More recent DNA research confirmed how the Armillaria is able to grow so large. Researchers in Hungary grew Armillaria ostoyae in a lab and pinpointed the genes that are responsible for creating its unique rhizomorphs, long black filaments of fungal tissue that grow under the soil to infest trees that the fungus feeds on. The researchers concluded that the rhizomorphs may have evolved from genes that are responsible for growing mushroom stems. The rhizomorphs grow into trees underground and parasitize and decay their root systems, eventually killing the tree. The fungus spreads slowly, only 0.7 to 3.3 feet a year, and creates mats of fungal matter called mycelium under the bark, girdling the tree. In this way, the fungus feeds on the living wood. It may take from twenty to fifty years for the fungus to kill a tree, and it continues to feed on the dead wood once the tree dies.

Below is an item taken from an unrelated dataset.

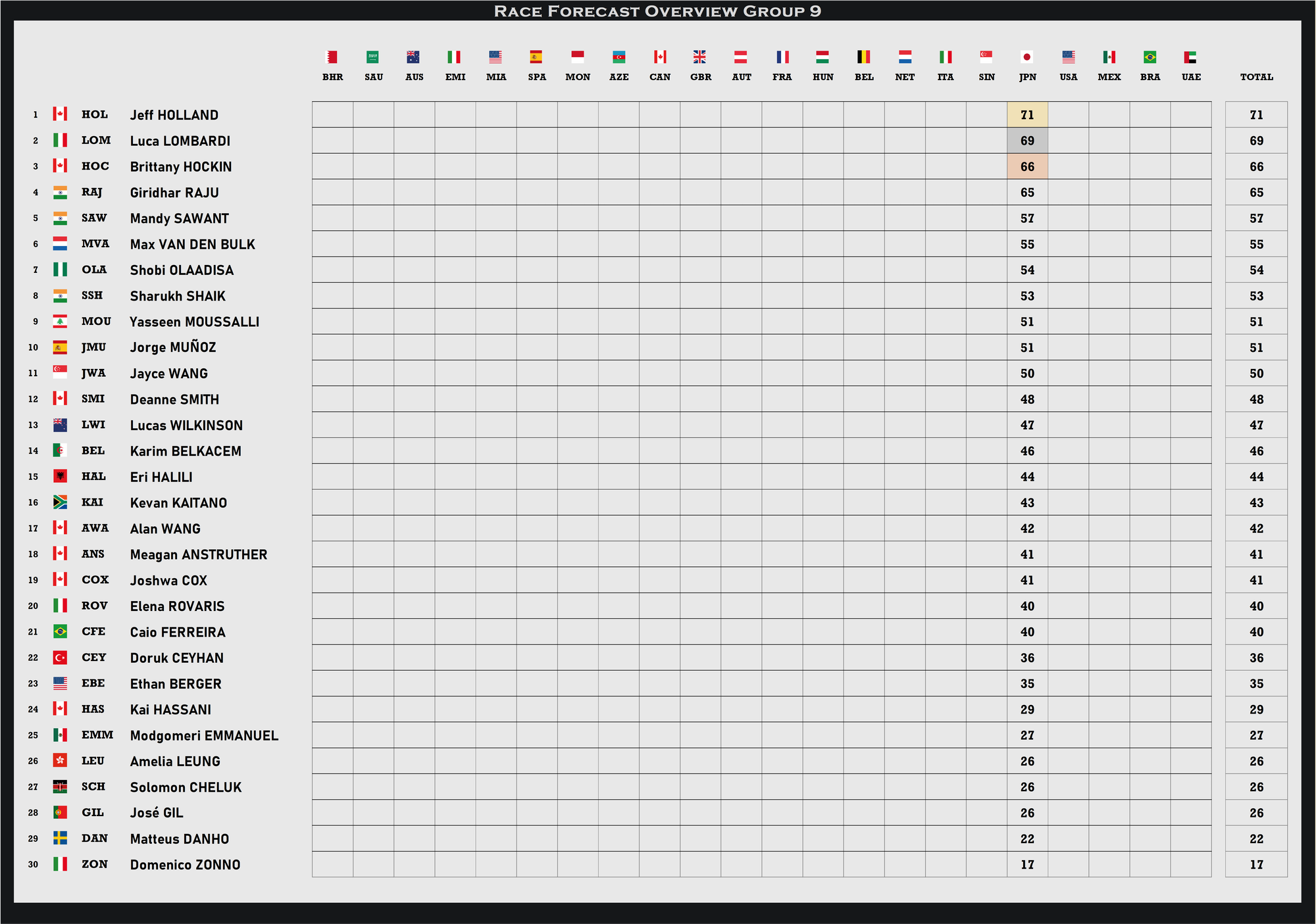Click the Brazil flag above BRA

[x=1150, y=57]

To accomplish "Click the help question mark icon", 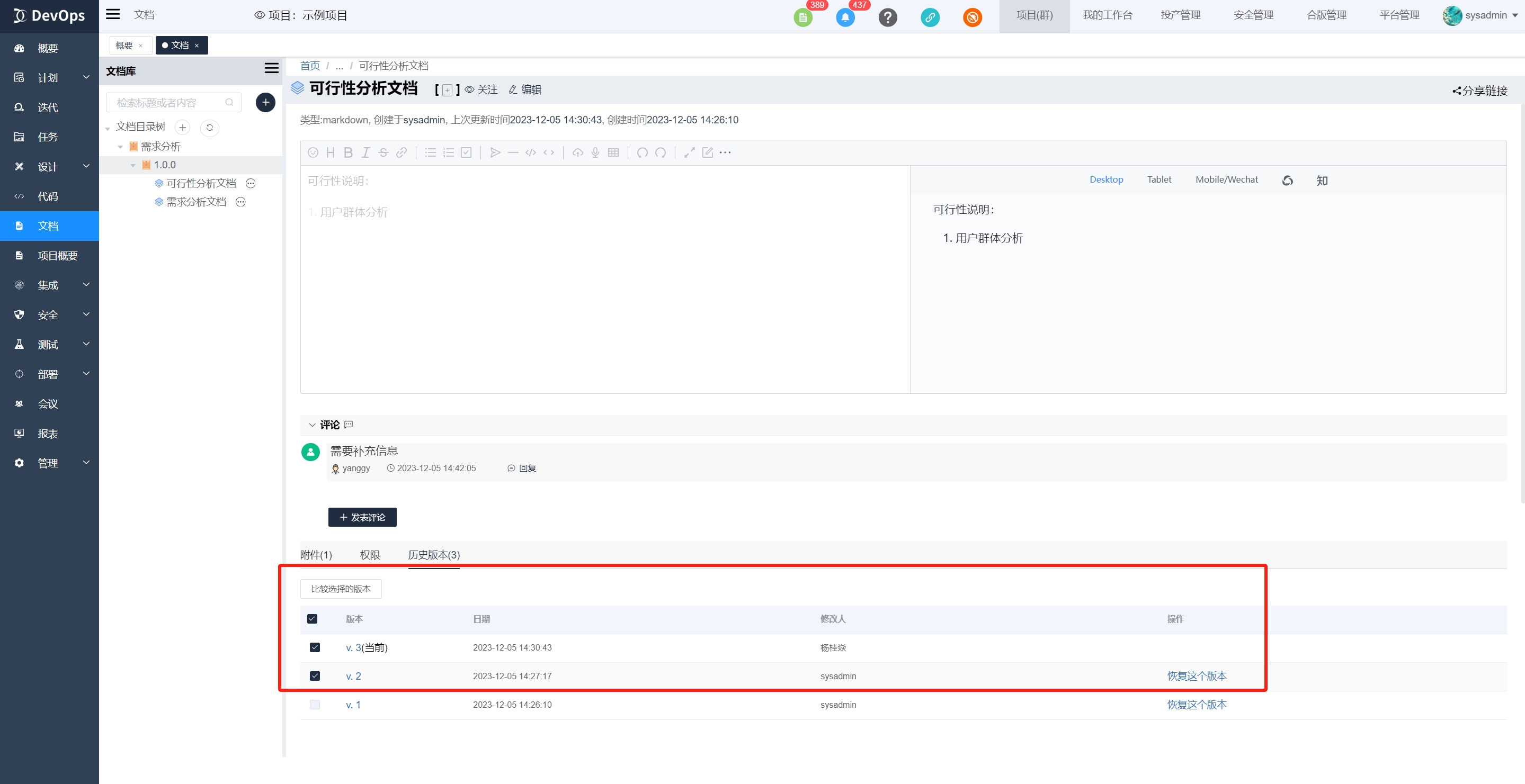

In 1988, Greg Whipple was the first Forest Service employee to investigate the Armillaria infestation in the Malheur National Forest, where the most common tree infested by the fungus is the grand fir. At first, the Humongous Fungus appeared to cover 400 acres, but additional genetic research determined that it was a single organism covering 2,385 acres. It is estimated to weigh as much as 35,000 tons and may be 8,650 years old.
Armillaria fruits in the fall, producing what are commonly known as honey mushrooms, which grow in clumps out of the base of infested trees. These are typical gilled brown mushrooms with stalks two to four inches tall and caps two to five inches across. They are considered to be edible, though they can cause stomach distress for some and need to be well cooked. They may be the only white-spored mushroom that grows in clumps on wood, and they should not be confused with solitary lookalikes growing out of the ground that could be toxic.
When not fruiting, the Humongous Fungus and other individual Armillaria in the Malheur National Forest are hidden underground and in the roots and under the bark of infested trees. It is possible, however, to identify the trees that have been parasitized. Long-dead trees lose branches and the bark sloughs off, and recently dead trees have red needles. A live infected tree may have rounded tops and resin exuding from its base.
Armillaria ostoyae is common in the Pacific Northwest but can also be found in Europe, Asia, and other parts of North America.